TASK STATEMENT »
Copy out the records word for word, starting at the line with "The image size is (1246, 640)." and ending with the line with "tap(52, 156)", both lines included.

RECORD EXCERPTS »

##############################

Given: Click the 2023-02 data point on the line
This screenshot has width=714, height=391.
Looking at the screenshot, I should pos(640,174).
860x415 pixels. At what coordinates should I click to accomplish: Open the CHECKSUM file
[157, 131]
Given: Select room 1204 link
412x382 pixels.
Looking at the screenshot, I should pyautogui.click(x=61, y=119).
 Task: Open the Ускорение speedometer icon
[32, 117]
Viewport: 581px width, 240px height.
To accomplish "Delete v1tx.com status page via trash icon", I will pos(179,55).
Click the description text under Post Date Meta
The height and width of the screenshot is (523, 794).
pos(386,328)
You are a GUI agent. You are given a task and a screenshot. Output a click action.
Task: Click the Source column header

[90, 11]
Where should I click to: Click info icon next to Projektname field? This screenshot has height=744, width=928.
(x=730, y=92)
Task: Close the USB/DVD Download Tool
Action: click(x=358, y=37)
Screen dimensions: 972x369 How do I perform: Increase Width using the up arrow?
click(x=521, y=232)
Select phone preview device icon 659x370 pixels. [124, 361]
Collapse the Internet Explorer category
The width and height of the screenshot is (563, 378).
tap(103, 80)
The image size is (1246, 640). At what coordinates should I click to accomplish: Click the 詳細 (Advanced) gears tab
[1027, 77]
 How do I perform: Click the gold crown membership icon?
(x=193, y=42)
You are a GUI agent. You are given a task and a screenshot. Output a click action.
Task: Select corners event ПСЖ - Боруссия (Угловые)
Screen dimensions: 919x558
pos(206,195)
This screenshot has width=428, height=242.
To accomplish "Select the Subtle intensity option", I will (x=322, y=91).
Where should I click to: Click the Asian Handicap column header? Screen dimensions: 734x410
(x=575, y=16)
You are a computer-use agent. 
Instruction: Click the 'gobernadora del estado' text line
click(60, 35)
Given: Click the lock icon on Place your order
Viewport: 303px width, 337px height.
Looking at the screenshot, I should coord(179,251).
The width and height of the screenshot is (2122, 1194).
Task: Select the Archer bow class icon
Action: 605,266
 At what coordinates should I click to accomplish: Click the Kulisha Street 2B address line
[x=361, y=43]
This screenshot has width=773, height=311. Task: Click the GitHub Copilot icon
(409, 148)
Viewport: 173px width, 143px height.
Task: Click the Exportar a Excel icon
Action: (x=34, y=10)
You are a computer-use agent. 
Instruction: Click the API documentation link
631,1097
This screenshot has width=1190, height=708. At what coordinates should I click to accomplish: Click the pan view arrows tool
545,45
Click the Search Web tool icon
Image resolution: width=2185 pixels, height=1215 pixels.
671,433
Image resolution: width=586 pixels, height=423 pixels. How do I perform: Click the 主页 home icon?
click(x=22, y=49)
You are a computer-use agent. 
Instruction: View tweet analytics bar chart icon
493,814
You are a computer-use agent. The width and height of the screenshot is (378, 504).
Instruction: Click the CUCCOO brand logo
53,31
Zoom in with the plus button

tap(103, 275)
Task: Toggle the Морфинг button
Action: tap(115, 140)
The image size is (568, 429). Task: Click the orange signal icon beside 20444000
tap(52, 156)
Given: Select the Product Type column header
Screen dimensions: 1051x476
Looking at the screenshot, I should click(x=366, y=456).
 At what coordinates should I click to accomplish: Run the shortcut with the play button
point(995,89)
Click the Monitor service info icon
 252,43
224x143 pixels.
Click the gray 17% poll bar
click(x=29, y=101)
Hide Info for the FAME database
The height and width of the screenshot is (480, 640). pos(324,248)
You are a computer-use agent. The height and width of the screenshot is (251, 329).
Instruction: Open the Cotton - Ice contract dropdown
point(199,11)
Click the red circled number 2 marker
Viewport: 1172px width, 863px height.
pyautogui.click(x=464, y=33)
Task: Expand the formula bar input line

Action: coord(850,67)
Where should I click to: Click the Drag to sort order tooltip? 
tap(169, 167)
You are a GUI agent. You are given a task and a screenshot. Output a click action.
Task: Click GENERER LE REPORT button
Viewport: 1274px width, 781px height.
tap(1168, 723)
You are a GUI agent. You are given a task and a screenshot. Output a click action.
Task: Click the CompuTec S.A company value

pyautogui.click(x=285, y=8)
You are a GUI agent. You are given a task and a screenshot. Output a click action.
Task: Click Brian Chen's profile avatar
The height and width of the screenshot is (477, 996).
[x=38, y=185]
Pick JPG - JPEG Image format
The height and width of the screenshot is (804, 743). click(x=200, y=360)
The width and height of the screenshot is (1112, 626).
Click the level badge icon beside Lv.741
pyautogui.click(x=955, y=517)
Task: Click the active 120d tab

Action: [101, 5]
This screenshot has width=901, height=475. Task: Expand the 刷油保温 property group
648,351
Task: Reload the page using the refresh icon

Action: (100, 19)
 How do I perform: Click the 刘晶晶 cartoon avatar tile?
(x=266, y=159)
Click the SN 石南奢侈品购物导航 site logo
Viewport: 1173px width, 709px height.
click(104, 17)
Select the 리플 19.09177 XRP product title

##############################

SOLUTION »
The image size is (1246, 640). At what coordinates should I click to accomplish: Click the 詳細 (Advanced) gears tab
[1027, 77]
 How do I perform: Click the gold crown membership icon?
(x=193, y=42)
You are a GUI agent. You are given a task and a screenshot. Output a click action.
Task: Select corners event ПСЖ - Боруссия (Угловые)
Screen dimensions: 919x558
pos(206,195)
This screenshot has width=428, height=242.
To accomplish "Select the Subtle intensity option", I will (x=322, y=91).
Where should I click to: Click the Asian Handicap column header? Screen dimensions: 734x410
(x=575, y=16)
You are a computer-use agent. 
Instruction: Click the 'gobernadora del estado' text line
click(60, 35)
Given: Click the lock icon on Place your order
Viewport: 303px width, 337px height.
Looking at the screenshot, I should coord(179,251).
The width and height of the screenshot is (2122, 1194).
Task: Select the Archer bow class icon
Action: 605,266
 At what coordinates should I click to accomplish: Click the Kulisha Street 2B address line
[x=361, y=43]
This screenshot has width=773, height=311. Task: Click the GitHub Copilot icon
(409, 148)
Viewport: 173px width, 143px height.
Task: Click the Exportar a Excel icon
Action: (x=34, y=10)
You are a computer-use agent. 
Instruction: Click the API documentation link
631,1097
This screenshot has width=1190, height=708. At what coordinates should I click to accomplish: Click the pan view arrows tool
545,45
Click the Search Web tool icon
Image resolution: width=2185 pixels, height=1215 pixels.
671,433
Image resolution: width=586 pixels, height=423 pixels. How do I perform: Click the 主页 home icon?
click(x=22, y=49)
You are a computer-use agent. 
Instruction: View tweet analytics bar chart icon
493,814
You are a computer-use agent. The width and height of the screenshot is (378, 504).
Instruction: Click the CUCCOO brand logo
53,31
Zoom in with the plus button

tap(103, 275)
Task: Toggle the Морфинг button
Action: tap(115, 140)
The image size is (568, 429). Task: Click the orange signal icon beside 20444000
tap(52, 156)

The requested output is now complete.